**TASK BRIEF:**
Reproduce the lines of the material below verbatim, beginning at the line that contains "Given: Click the" and stopping after the line that contains "Action: [x=166, y=303]". Leave the pictures out of your answer.

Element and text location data
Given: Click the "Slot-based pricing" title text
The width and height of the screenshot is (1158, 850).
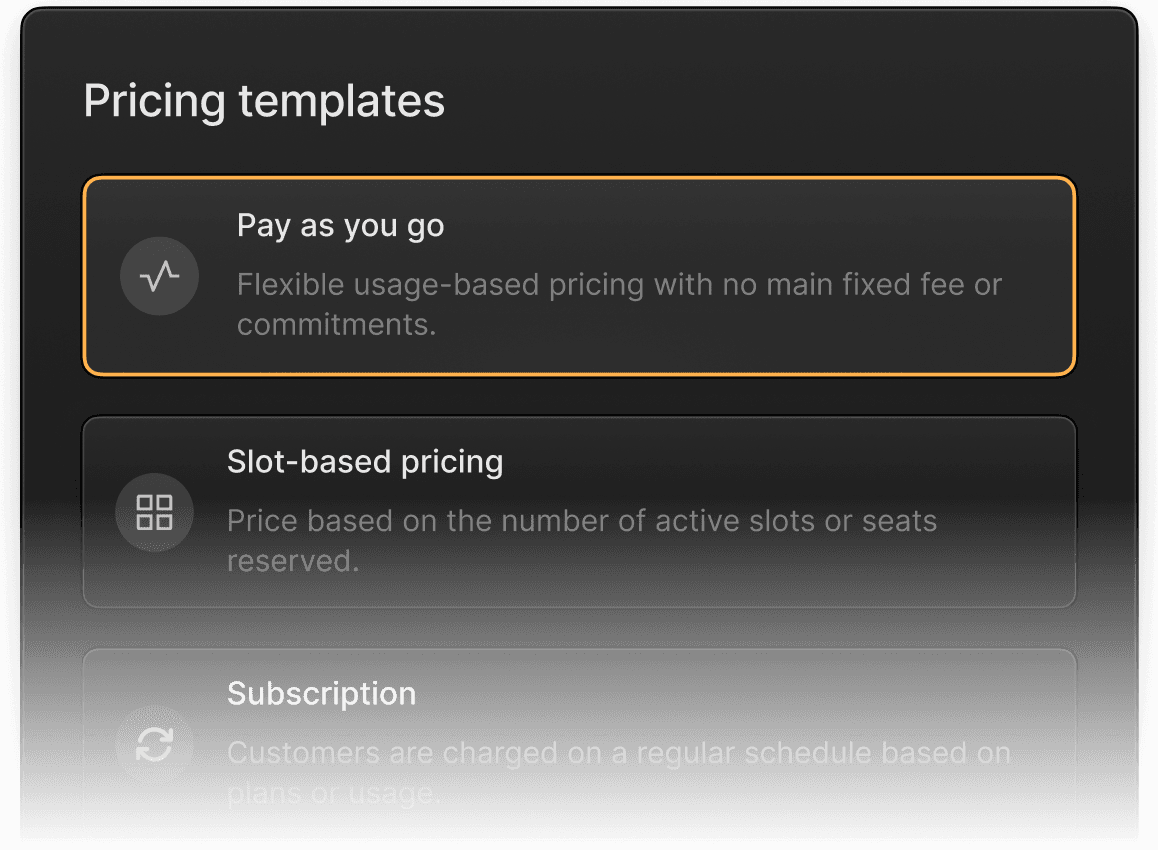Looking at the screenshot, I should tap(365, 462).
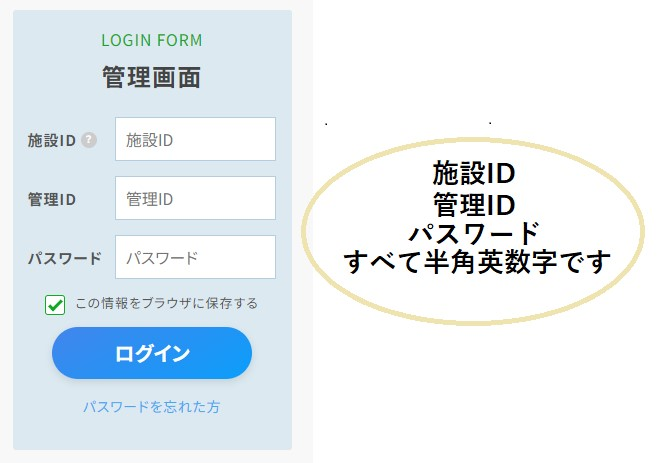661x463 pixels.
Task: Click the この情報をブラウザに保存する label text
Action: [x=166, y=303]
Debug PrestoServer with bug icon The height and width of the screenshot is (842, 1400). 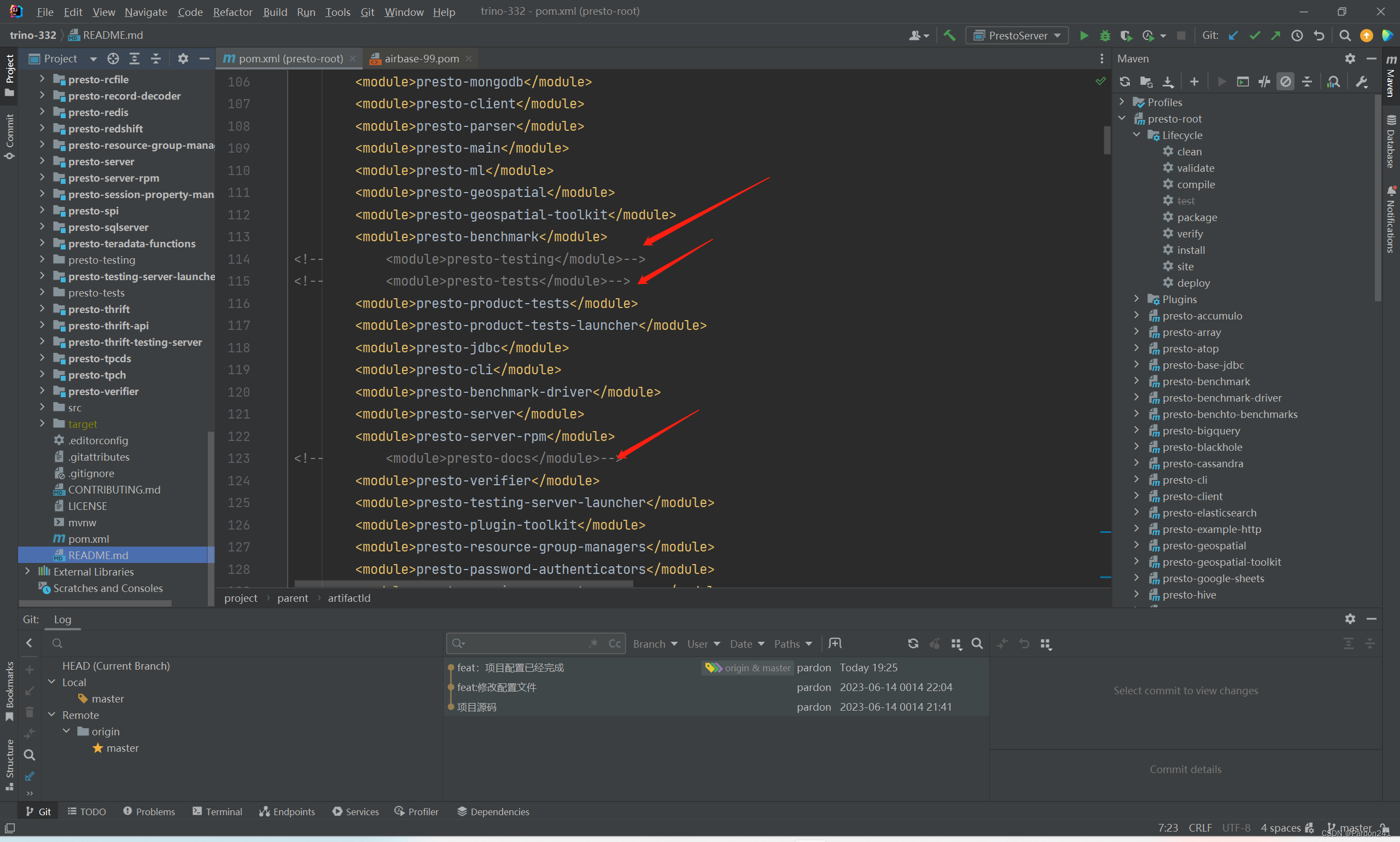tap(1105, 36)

...

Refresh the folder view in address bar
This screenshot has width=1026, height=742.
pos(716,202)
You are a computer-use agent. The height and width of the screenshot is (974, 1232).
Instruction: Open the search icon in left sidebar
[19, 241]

**ANSWER TO THE EXERCISE:**
Given: Click the "Slot-based pricing" title text
The width and height of the screenshot is (1158, 850).
Looking at the screenshot, I should tap(365, 462).
661x463 pixels.
Task: Click the この情報をブラウザに保存する label text
Action: [x=166, y=303]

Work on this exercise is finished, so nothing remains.